Evaluation of the Setup Error using On-Board Imager (OBI) System in Upper Abdominal Cancer
Abstract
Purpose: To study the setup error of patient’s positioning in upper abdominal cancer.
Materials and Methods: Eleven patients with upper abdominal cancer treated by 3D-CRT and IMRT techniques were studied during June 2008 to February 2009. Pre-treatment process began when two images in AP and Lat views of the patient were captured by using the OBI (Onboard Imager) System that attached with the linear accelerator machine. These two images were overlaid with the reference DRR (Digital reconstruction radiograph) of the planning CT (in the same views). As a consequence. the setup or couch position errors compared with the treatment planning values in three directions were calculated by the OBI software. Once the shifts applied, the couch had automatically moved to the right positions before treating the patient.

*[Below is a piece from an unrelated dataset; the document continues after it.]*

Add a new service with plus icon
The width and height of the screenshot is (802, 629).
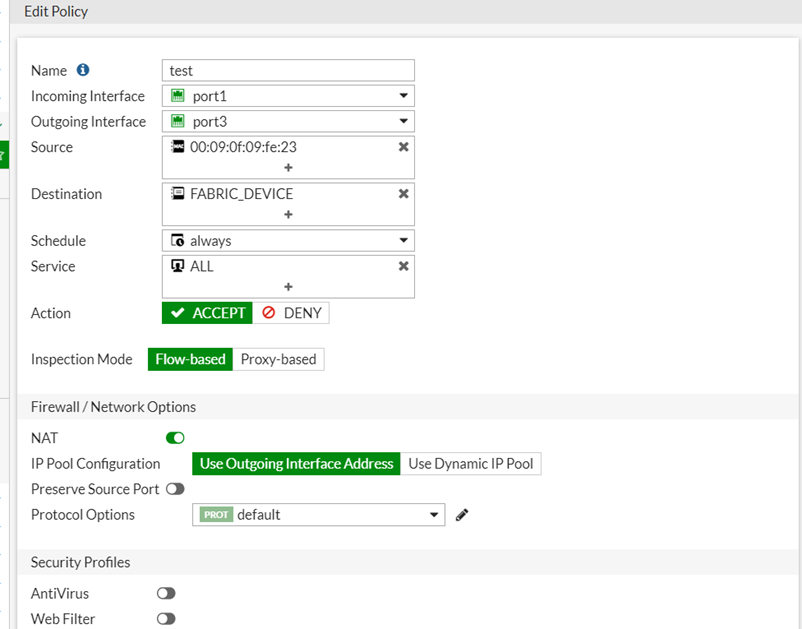pos(288,287)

Results: For 134 OBI sessions. the average errors were 0.18±0.14 cm (0 - 0.7 cm), 0.24±0.22 cm (0-1.0 cm) and 0.21±0.18 cm (0 - 0.7 cm) in vertical (Vrt). longitudinal (Lng) and lateral (Lat) directions respectively. The maximum setup error was 1.0 cm in the Lng direction for a single patient. However. the errors within 0.5 cm in these three directions resulted as 99%, 88%, and 93%.
Conclusion: Most of the setup error values were acceptable within 0.5 cm in the entire directions; Vrt, Lng and Lat. Using OBI system, the patients were typically treated in the same position as mentioned in the treatment planning that helps to increase tumor control probability and decreasing complication rate.